Laura Bacete at FASEB “Mechanisms in Plant Development” 2025, Southbridge, USA
Representing the Plant Cell Wall Dynamics lab, I presented our integrative approaches to deciphering cell wall integrity, highlighting how plants use mechanics as a “language” to regulate growth and development.
NEWS
Laura Bacete
8/29/20251 min read


At the FASEB Science Research Conference on Mechanisms in Plant Development (24–28 August, Southbridge, Massachusetts), I gave a talk titled “Integrative Approaches to Deciphering Cell Wall Integrity in the Green Lineage.”The presentation outlined our lab’s efforts to understand how plants sense, encode, and decode information from their cell walls.
I explored the idea of cell wall integrity (CWI) as a communication system:
Writing signals through controlled perturbations, such as optogenetic wall enzymes (work by Bastien Dauphin, with contributions from Simina Bratu).

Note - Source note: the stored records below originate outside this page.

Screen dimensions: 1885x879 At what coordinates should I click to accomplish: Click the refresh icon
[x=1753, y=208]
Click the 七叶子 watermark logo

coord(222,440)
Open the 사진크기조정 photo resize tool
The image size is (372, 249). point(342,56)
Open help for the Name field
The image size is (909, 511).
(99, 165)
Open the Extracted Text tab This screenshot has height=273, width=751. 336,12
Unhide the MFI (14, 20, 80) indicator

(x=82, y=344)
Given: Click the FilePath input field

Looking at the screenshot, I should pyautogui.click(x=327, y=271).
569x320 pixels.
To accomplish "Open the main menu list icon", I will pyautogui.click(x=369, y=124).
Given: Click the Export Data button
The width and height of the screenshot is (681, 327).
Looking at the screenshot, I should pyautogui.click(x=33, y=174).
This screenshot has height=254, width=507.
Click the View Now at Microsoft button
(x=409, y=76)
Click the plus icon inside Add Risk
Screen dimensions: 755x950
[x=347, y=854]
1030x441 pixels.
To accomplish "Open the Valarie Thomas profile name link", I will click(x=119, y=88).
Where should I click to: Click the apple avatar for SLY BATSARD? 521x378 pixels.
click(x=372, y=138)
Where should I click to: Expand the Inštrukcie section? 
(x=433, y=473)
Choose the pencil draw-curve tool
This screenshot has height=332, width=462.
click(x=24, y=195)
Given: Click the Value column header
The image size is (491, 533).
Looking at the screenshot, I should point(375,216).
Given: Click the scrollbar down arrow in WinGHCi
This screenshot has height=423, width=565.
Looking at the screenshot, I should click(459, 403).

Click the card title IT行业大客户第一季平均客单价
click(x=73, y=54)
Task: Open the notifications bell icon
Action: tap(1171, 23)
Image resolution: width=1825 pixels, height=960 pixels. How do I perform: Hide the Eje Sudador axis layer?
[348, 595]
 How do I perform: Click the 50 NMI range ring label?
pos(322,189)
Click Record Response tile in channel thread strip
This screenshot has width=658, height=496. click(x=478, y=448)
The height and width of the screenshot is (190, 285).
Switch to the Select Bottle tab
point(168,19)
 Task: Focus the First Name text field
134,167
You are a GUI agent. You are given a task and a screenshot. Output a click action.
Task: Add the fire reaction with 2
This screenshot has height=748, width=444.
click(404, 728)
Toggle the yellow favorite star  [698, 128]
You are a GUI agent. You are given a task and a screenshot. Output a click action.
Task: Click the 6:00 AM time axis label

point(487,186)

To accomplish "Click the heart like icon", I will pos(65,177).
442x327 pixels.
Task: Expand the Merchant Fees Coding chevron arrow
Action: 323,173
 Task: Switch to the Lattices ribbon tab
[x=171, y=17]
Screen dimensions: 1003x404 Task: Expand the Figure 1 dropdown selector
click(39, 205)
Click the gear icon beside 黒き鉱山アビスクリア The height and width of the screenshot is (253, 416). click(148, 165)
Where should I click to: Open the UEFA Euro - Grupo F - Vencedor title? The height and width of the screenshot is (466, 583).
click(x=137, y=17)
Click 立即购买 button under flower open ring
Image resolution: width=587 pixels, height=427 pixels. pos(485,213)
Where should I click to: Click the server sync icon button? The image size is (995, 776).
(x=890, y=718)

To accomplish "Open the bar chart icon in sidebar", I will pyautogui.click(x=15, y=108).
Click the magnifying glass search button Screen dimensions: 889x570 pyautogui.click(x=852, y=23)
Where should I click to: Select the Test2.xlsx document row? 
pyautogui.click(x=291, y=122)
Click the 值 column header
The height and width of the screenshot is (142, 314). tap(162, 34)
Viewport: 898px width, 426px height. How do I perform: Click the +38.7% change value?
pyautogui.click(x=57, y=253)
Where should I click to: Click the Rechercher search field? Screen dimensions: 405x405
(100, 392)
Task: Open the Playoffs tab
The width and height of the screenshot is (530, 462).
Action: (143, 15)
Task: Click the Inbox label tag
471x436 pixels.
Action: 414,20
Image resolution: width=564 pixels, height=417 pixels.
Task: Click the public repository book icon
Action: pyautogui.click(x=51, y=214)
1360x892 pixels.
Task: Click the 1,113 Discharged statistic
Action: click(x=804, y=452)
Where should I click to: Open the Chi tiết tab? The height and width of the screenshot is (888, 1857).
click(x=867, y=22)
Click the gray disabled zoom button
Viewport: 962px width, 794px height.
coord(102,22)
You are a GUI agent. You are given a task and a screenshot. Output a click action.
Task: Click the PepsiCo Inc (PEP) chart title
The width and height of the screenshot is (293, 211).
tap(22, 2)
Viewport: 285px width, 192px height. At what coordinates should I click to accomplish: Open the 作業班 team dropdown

Propagating signals via artificial walls (work by Manju Maharjan, who just started in the lab, building over results from our 2024 summer students Gaia, Nisanur and Jaime).
Reading signals with advanced imaging, including Brillouin microscopy (for stiffness “pronunciation”) and Raman/O-PTIR spectroscopy (for compositional “vocabulary”).
Several case studies from our group illustrated how wall cues are integrated:
Rapid changes in tissue mechanics, detected within minutes (work by Laura Bacete and Nasrin Sabooni).
Early transcriptional responses mediated by transcription factors such as ZAT11 and ZAT18 (work by Klaudia Ordyniak, with contributions from Sehyeon Kim).
Cell cycle regulation by wall status, revealing mechanochemical checkpoints (work by Nancy Soni).
Evolutionary conservation of putative CWI receptors across the green lineage, including Chlorophyta (work by Demetrio Marcianò, Bastien Dauphin and collaborators; see preprint 10.5281/zenodo.15051144).
I concluded by proposing a path “towards a dictionary of plant mechanics”: defining the alphabet of mechanical cues (stiffening, softening, strain), mapping the grammar of receptor and transcription factor interactions, and ultimately building a dictionary that links specific mechanical signals to developmental outputs.
The FASEB meeting offered a vibrant forum to discuss how developmental biology and cell wall research intersect — and it was a pleasure to showcase how our lab’s combined toolkit is helping to uncover the language of plant cell walls.